*TASK DIRECTIONS:*
Revise the records from the line containing "Given: Click the 计算提成 calculator icon" through the line containing "Click the SampleMethod", changing "panel" to "pane" and leaving all else intact. Return only those lines.
*-*-*
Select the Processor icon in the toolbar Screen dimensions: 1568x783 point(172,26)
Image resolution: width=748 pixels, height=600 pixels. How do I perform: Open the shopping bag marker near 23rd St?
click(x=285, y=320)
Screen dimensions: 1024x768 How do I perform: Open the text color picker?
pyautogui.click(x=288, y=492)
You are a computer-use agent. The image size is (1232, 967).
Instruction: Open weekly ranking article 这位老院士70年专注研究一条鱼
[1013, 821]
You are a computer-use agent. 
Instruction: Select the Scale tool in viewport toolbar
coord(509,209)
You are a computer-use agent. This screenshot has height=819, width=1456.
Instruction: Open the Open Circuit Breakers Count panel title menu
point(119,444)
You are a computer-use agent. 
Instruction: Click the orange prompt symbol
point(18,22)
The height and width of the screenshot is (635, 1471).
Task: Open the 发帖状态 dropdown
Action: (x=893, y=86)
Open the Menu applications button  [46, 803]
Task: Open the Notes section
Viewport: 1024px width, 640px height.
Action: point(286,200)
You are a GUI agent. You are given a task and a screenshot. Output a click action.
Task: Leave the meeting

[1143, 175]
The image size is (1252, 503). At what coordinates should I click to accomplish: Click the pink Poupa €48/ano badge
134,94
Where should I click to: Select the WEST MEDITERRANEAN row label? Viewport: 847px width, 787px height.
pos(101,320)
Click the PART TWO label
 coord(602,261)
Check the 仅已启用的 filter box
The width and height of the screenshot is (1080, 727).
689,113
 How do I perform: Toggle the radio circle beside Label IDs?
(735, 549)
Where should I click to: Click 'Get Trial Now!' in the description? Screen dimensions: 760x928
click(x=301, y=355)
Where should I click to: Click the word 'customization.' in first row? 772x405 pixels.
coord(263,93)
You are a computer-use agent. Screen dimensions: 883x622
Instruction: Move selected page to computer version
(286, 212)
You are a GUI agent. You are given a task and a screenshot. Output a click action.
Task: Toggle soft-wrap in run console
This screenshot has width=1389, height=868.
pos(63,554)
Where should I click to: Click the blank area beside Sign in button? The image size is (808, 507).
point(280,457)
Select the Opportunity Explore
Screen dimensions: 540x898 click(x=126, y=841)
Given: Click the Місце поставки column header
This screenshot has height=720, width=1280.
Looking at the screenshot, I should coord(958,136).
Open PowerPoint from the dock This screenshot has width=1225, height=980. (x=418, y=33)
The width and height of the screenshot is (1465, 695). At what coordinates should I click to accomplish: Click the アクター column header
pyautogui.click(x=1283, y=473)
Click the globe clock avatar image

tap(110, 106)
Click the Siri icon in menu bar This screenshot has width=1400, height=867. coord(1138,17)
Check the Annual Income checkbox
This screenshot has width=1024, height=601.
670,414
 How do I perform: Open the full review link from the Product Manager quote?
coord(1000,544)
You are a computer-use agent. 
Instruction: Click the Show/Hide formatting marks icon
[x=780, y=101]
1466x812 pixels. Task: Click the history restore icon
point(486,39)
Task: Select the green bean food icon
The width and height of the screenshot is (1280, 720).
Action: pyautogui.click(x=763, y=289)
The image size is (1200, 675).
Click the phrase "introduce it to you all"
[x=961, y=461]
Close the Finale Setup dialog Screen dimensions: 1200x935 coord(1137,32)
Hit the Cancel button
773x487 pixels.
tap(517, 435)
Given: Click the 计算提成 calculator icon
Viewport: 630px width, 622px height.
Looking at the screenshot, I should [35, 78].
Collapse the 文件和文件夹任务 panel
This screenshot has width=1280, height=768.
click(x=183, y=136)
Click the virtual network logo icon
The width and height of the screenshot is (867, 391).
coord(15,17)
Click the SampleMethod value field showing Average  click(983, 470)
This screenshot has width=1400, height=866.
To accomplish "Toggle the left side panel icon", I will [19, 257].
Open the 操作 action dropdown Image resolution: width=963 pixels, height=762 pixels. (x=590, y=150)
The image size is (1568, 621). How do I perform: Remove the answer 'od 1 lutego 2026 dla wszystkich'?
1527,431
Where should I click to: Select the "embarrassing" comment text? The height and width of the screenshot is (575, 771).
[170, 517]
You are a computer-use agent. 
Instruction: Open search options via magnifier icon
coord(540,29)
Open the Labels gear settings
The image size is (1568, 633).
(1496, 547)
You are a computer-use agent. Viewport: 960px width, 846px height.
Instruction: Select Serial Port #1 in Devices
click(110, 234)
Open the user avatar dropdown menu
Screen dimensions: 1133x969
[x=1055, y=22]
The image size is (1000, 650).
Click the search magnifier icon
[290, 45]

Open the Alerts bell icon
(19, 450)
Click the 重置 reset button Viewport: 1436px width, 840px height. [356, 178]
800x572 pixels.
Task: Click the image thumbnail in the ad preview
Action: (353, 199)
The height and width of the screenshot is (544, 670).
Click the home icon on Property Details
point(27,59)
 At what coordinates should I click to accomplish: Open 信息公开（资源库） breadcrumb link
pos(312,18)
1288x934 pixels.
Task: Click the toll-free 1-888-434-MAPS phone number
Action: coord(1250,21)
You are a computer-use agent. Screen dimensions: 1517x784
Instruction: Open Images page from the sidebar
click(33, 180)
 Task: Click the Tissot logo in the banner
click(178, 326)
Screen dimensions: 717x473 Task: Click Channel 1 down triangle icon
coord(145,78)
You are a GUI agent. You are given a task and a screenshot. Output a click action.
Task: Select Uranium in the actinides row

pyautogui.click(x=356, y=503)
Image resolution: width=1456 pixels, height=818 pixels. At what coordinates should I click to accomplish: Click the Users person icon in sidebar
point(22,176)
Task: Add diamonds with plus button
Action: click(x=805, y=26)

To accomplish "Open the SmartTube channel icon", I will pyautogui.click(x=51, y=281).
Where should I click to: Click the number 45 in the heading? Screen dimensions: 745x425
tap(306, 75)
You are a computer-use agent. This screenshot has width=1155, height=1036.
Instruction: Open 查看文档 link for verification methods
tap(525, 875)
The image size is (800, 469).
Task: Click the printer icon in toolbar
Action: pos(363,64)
*-*-*
*SOLUTION FOR THIS EXERCISE:*
Given: Click the 计算提成 calculator icon
Viewport: 630px width, 622px height.
Looking at the screenshot, I should [35, 78].
Collapse the 文件和文件夹任务 pane
This screenshot has width=1280, height=768.
click(x=183, y=136)
Click the virtual network logo icon
The width and height of the screenshot is (867, 391).
coord(15,17)
Click the SampleMethod value field showing Average  click(983, 470)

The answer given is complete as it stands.